• **EXTRACT TO READ**
+---+

What's the point in reading old wine books? Surely we have a much better understanding of terroir, viticulture and winemaking today than any author did in the 1950s or 1960s? Aren't they just museum pieces, useful for wheeling out a few choice lines whenever one is required to appear recherché?
Sometimes it feels as if the discourse in specialist, close-knit fields such as wine falls into a same-iness that goes much deeper than Zeitgeist-affirmation, narrowing itself into self-referential (or deferential) circularities. Peter Pharos writes that “narratives are simultaneously historical and ahistorical” in his rather brilliant post on wine’s ‘postmodern’ era at timatkin.com, and I know what he’s getting at; our longing to belong in a narrative is so engorged by The Feast of the Scroll (in which each of us is head of our own table) that we hold the illusion of our thoughts and scribblings being well-contextualised. But the feed doesn’t feed, really. It’s the cabbage diet - artificial bloat.
About a year ago, after revisiting Patrick Forbes’ brilliant “Champagne - the Wine, The Land, The People’ from 1967, I found myself hungry for more bygone treasures. A quick trawl on Ebay revealed a long list of out-of-print titles on Champagne, so I filled a basket, not expecting much beyond genteel hagiography of ‘Krug, House of Champagne’ by John Arlott, ‘Bollinger, Tradition of a Champagne Family’ by Cyril Ray or ‘Champagne Taittinger’ by Claude Taittinger himself, nor anything especially novel (in terms of information) to today’s bubblehead from André Simon or Tom Stevenson writing in the 1960s and 1980s respectively.
I was wrong, of course.
Personalities and Process
Tom Stevenson’s Champagne, the newest of the ‘old’ books, is the only one that devotes serious paper-estate to Champagne’s vineyard. It includes a rather colourful and opinionated - village-by-village account of every Premier Cru and Grand Cru -rated village in the region (pictured below), as well as pruning methods and even keys to foliar identification of the major varieties (which is something I’ve never really cracked). It’s a genuinely useful technical reference even now.

+---+

• **DATA PROVIDED**

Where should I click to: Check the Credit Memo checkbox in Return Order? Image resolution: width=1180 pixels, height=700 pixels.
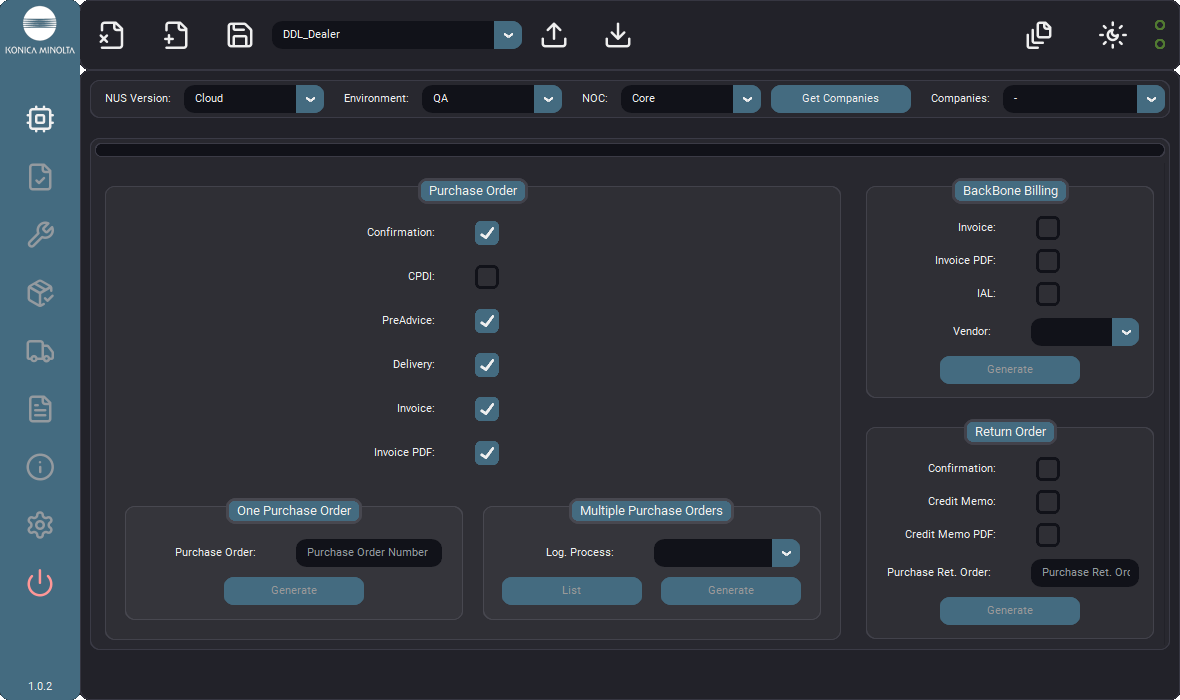tap(1048, 501)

+---+

• **WORK ORDER 1**
Write out the stretch of the piece on old wine books from "I was wrong, of" through "reference even now.".
• **WORK ORDER 2**
According to the piece on old wine books, which of the books is the only one that gives serious space to Champagne's vineyard?

• **TASK SOLUTION 1**
I was wrong, of course.
Personalities and Process
Tom Stevenson’s Champagne, the newest of the ‘old’ books, is the only one that devotes serious paper-estate to Champagne’s vineyard. It includes a rather colourful and opinionated - village-by-village account of every Premier Cru and Grand Cru -rated village in the region (pictured below), as well as pruning methods and even keys to foliar identification of the major varieties (which is something I’ve never really cracked). It’s a genuinely useful technical reference even now.

• **TASK SOLUTION 2**
Tom Stevenson's Champagne.